Dos clérigos se sumaron a los guardias para iniciar el cortejo camino al tablado donde se había de administrar justicia. Allí les esperaba el alguacil mayor del rey para proceder a la exposición de los delitos.

—Por orinar sobre la cruz de Cristo, invocar a demonios, bailar con hadas, pactar con el Diablo y tomar pociones elaboradas por brujas para adquirir la fuerza de un animal maldito, todo en presencia de varios testigos que así lo aseguran, esta es la justicia que el rey nuestro señor ordena para esta hereje: habrá de ser ahorcada sin llevar los ojos vendados para que sea testigo de su propia agonía. Mas antes de alcanzar la muerte, será decapitada y descuartizada. Por último, la cabeza y los cuartos quedarán expuestos en la picota. Hágase pues la voluntad del rey nuestro señor para todos los herejes del reino. Que Dios se apiade de su alma.

Acto seguido, le quitaron los grilletes y le colocaron la soga al cuello. Luego tiraron del extremo lentamente mientras la mujer se elevaba en el aire hasta quedar suspendida a más de un metro de altura. La ciudad entera estalló a gritos. ¡Muérete! ¡Hija de Satanás!¡Que le corten la cabeza! La hereje empezó a patalear mientras emitía sonidos guturales. Solo cuando dejó de contorsionarse decidieron que había llegado el momento de bajarla. Tardó unos segundos antes de recuperar el aliento.

—¿Lo ves? —se burló Jonatán entre sonoras carcajadas. Dara también reía y aplaudía con fervor—. Si de verdad tuviera poderes no se dejaría matar, ¿no crees?

Saúl no podía creer que fuera tan fácil terminar con una Serpiente Negra.

El verdugo ascendió por la escalera del cadalso entre el rugido de la multitud. Al alcanzar el último peldaño, hizo una señal a los guardias para que apoyaran el pecho de la hereje sobre el mármol. Había llegado el momento de proceder a la decapitación, a pesar de que la mujer seguía medio inconsciente.

Cuando el verdugo alzó el mandoble por encima de su cabeza, la luz del sol se reflejó en su filo y Saúl sintió un pellizco en el estómago. ¿Por qué diablos estaba tan nervioso? El hombre arrojó el arma contra la nuca de la rea. A partir de ahí las fatalidades se fueron precipitando una tras otra.

La mujer se puso en pie de un salto arrastrando consigo a los dos guardias que le sujetaban las muñecas. Era como si de pronto hubiera adquirido una fuerza sobrehumana. Uno de ellos fue a chocar contra el mármol y lanzó un aullido de dolor que se ahogó en un estruendo. Había terminado con un brazo rebanado, víctima del mandoble ejecutor. El público se estremeció. El alguacil y los dos clérigos huyeron despavoridos. Colérico, el verdugo corrió hacia ella. Pero la mujer había tenido tiempo de adueñarse del mandoble del mutilado y ahora detenía sus estocadas, además de las del segundo guardia, con una destreza extraordinaria. Las espadas chocaron durante escasos minutos. Hasta que dio varios giros sobre sí misma y dejó a ambos sin cabeza. Luego trepó por el muro de una de las casas y desapareció tras su tejado.

—¿Qué demonios ha pasado aquí? —preguntó Jonatán, confuso.
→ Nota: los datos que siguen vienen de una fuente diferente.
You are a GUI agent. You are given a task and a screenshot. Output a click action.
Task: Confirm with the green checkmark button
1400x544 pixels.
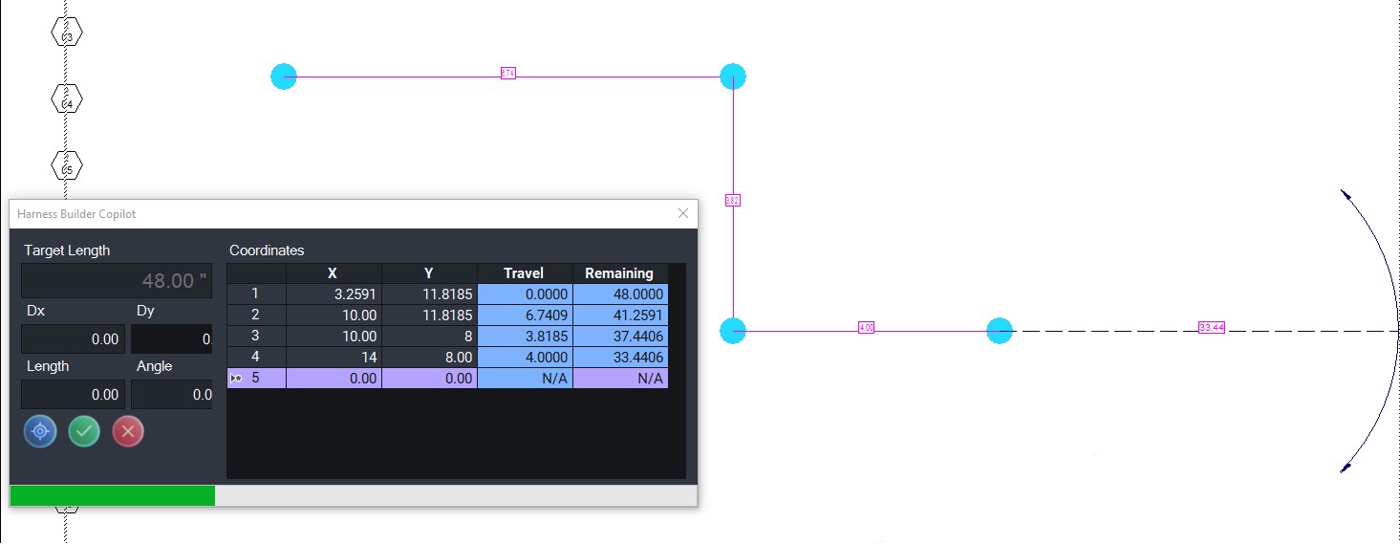[x=84, y=431]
—No lo sé, pero está claro que la Serpiente Negra nos ha engañado a todos. Podría haber escapado en cualquier momento.

—Entonces, ¿por qué se dejó atrapar? —quiso saber Dara.

—Eso no importa. Vámonos ahora mismo —respondió, apremiante. Y la tomó de la mano para arrastrarla consigo, dejando a Jonatán atrás con gesto perplejo—. Tenemos que esconderte cuanto antes.

—¿Se puede saber qué mosca te ha picado? —preguntó la niña mientras daba zancadas.

—Le has escupido —dijo con la mirada fija al frente—. Vendrá a por ti antes del ocaso.